How many lines in the listing below contain the string "should"? Reply with the number alone.
----
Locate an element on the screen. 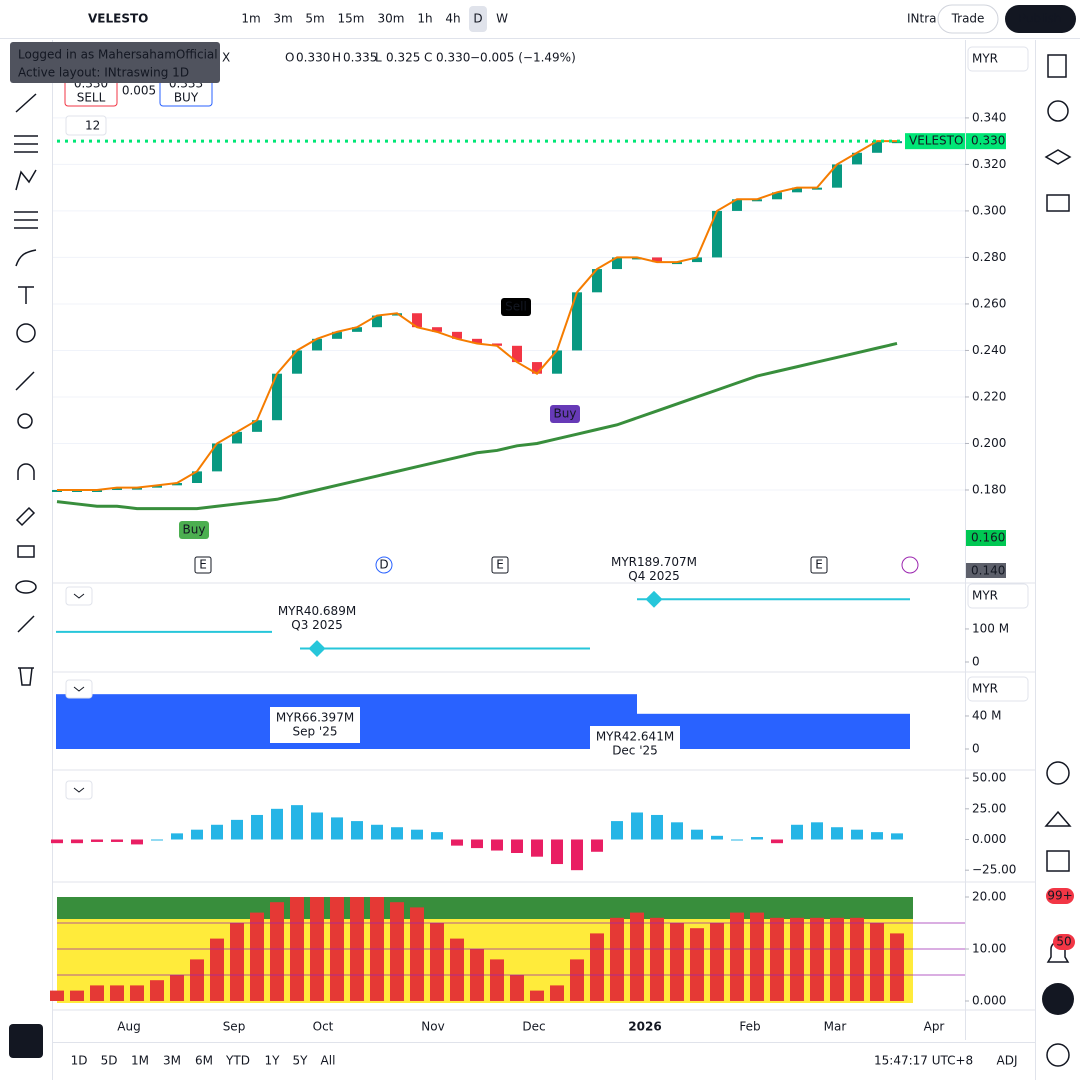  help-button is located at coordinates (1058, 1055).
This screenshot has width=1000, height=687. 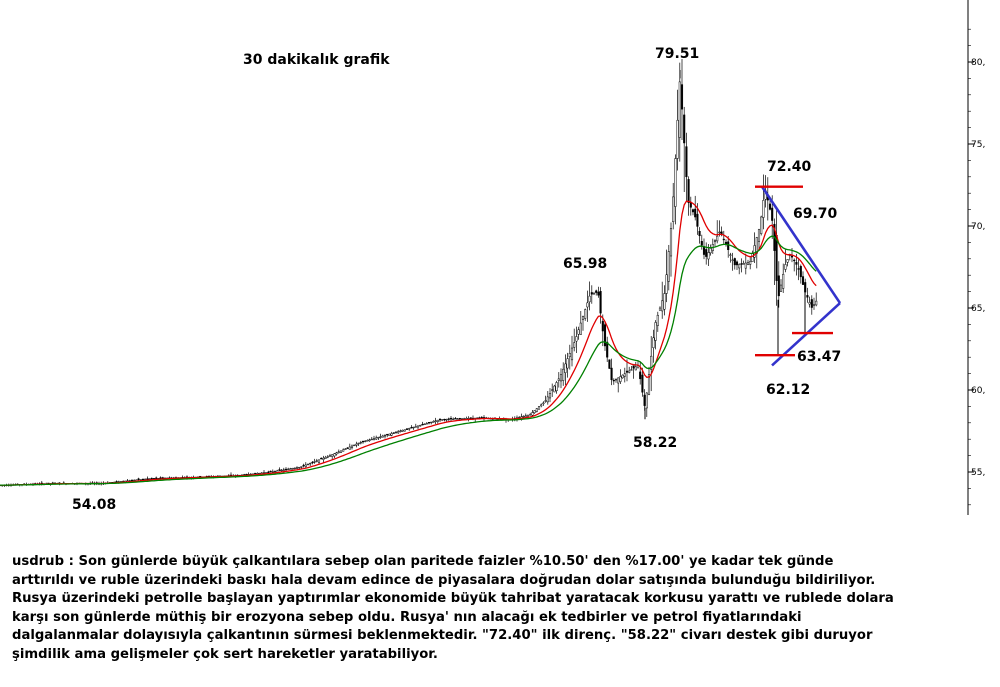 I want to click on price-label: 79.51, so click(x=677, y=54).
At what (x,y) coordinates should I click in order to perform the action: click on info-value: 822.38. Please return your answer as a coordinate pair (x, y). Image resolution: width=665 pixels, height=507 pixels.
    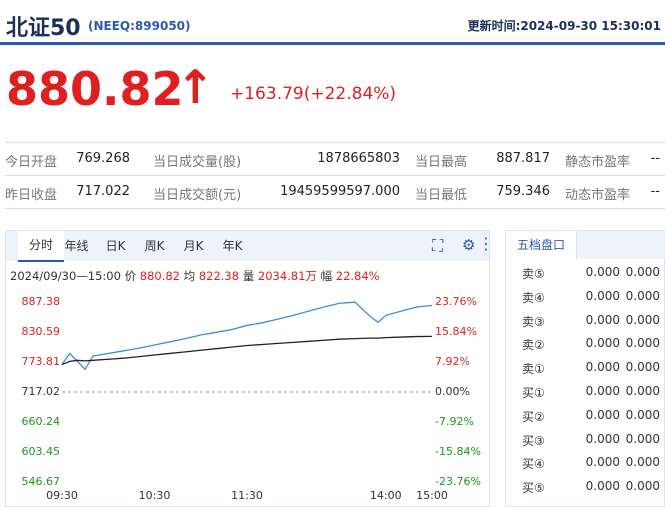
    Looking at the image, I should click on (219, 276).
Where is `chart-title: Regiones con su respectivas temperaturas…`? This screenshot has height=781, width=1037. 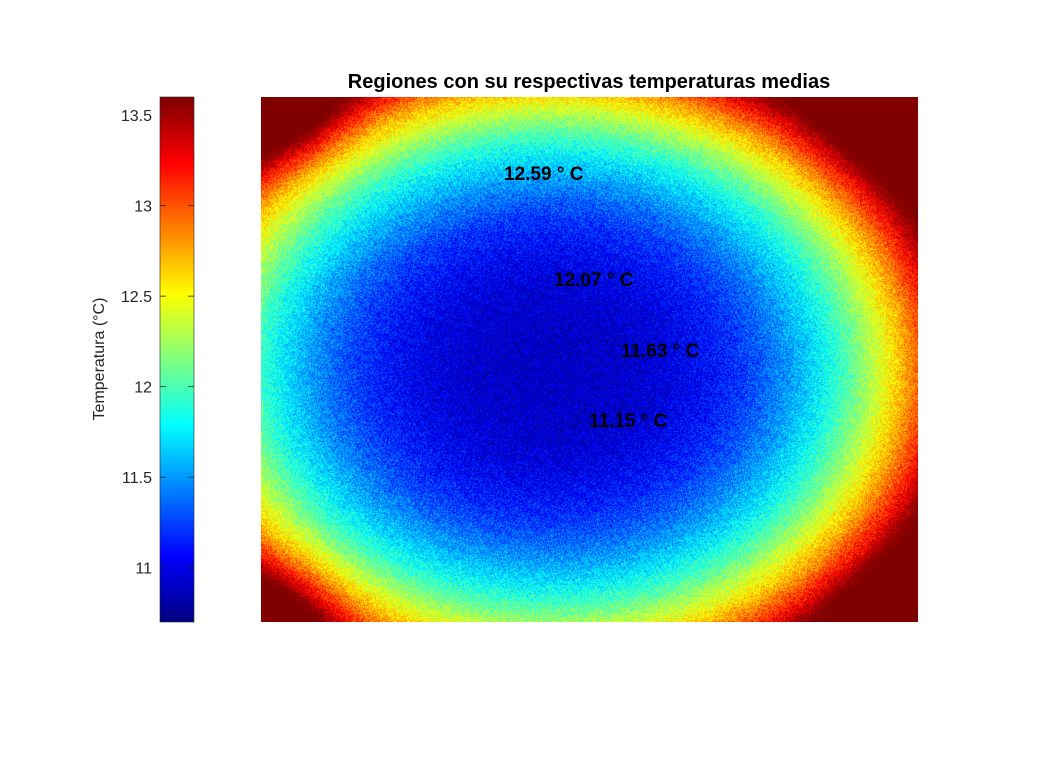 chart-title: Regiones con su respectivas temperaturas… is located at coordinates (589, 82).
----
YOUR SOLUTION
2